Я обернулась. К нам размашистой походкой спешил маршал Комри. Лицо закаменело, потускневшие глаза вспыхнули былым огнём, смотрели с ястребиной остротой, то ли обвиняя, то ли упрекая. Казалось, что не меня, а Безликого, будто Гэвин мог его видеть.
— Я не использовала телепатию. Безликий действительно выступал на Совете, — я улыбнулась, потому что грустить сейчас было кощунственно.
— Я знаю, я… — он приложил руку к груди, закрыл глаза и выровнял дыхание. — Мне нужно поговорить с ним!
— Если получится, — я вопросительно глянула на Безликого.
— Мой маршал, вот вы где! — выбежал из-за угла запыхавшийся Ойсин и встал возле своего кумира. — Вы так неожиданно сорвались, я решил, что появились новости от Брана.
Распахнув глаза, Гэвин выхватил из-за пояса кинжал и полоснул им ладонь Ойсина. Тот вытаращился и приоткрыл рот.
— Заклинаю тебя кровью твоего потомка, поговори со мной! — Гэвин показал выступившую из царапины на руке Ойсина кровь.
— Ух, видимо, без семейных драм не обойтись, — хмыкнул Безликий и обнял меня за плечи.
Ласковая теплота вновь заставила выпорхнуть из тела белой горлицей и наблюдать за ними поверх своей макушки.
— Так это ты был в Священной долине? — Гэвин окатил Безликого настороженным взглядом. Видел ли его, как я?
— Ты ждал кого-то другого? — отвечал тот насмешливо.
— Зачем, раз всему сущему суждено погибнуть? — с жаром вопрошал Гэвин. — Почему отказываешься от борьбы? Бросил нас на заре времён, а вернулся лишь на закате, чтобы обвинить в том, что мы просто были людьми и совершали ошибки? Этот орден — твоё детище, а значит, и ответственность твоя, как каждый отец отвечает за поступки своего чада. Не бросай нас на съедение алчущим волкам только потому, что мы перестали соответствовать твоим ожиданиям. Стань наконец мужчиной! Воплотись и укажи своим примером, какими мы должны быть, а не прячься в ожидании потомков, которых может и не быть!

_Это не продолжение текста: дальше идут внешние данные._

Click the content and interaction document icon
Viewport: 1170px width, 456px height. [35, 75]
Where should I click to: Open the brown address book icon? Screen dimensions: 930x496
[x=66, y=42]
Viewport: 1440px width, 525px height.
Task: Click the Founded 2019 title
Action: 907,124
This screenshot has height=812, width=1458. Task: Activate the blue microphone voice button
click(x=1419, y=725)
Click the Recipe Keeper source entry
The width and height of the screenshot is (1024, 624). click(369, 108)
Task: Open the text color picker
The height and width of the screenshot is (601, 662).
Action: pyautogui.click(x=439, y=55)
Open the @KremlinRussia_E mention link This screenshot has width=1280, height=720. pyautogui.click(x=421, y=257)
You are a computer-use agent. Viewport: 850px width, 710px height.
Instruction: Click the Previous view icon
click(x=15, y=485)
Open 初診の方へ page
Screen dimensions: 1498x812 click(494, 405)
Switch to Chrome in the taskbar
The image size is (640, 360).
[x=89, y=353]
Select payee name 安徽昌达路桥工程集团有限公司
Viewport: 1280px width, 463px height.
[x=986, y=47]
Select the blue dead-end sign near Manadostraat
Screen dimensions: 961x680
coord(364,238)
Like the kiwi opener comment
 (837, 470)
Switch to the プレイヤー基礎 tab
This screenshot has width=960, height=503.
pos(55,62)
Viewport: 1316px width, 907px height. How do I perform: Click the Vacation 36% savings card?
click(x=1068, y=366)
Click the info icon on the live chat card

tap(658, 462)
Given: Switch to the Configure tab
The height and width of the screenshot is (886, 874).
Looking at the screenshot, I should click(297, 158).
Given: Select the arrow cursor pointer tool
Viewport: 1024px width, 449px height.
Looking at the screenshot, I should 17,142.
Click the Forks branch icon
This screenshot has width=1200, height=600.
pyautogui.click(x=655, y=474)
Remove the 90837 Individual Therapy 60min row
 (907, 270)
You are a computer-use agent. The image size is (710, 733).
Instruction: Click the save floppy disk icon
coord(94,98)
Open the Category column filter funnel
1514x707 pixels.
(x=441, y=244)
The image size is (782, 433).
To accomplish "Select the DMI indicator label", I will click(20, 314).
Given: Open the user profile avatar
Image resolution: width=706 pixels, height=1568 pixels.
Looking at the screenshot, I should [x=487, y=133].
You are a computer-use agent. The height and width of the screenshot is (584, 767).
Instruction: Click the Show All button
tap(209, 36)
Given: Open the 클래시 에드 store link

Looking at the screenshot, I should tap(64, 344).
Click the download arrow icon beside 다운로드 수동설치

Таких обличительных речей в его адрес даже я себе не позволяла. Что сейчас будет? Безликий разъярится и испепелит его одним ударом молнии? Он может! Уже запахло грозой!
Пожалуйста, не надо!
Но вместо этого Безликий заговорил с тихой печалью, с какой бы отец обращался к своему ребёнку:
— Ты не понимаешь, какой болью может обернуться моё воплощение.
— Наш мир гибнет. Власть захватывают демоны и уводят паству твоего отца в бездну. А ты, как распоследний сосунок, боишься какой-то боли? — не унимался Гэвин, выплёскивая всю накопившуюся горечь и разочарование.
Безликий несколько мгновений разглядывал его перекошенное лицо, прежде чем ответить:
— Ты и правда не понимаешь? Ты и я — мы одно, моя боль — твоя боль, моя судьба — твоя судьба. Я покажу тебе нашу плату.
Он обхватил голову Гэвина и прижался лбом к его лбу так, что они могли видеть только глаза друг друга. Синие на синем — штормовое небо повсюду, захлестнуло прибойной волной, утопив в себе без остатка. Я присутствовала в кошмарах Гэвина бесплотным духом, но не понимала ни тех образов, что он видел, ни тех эмоций, что обуревали его смертоносными вихрями.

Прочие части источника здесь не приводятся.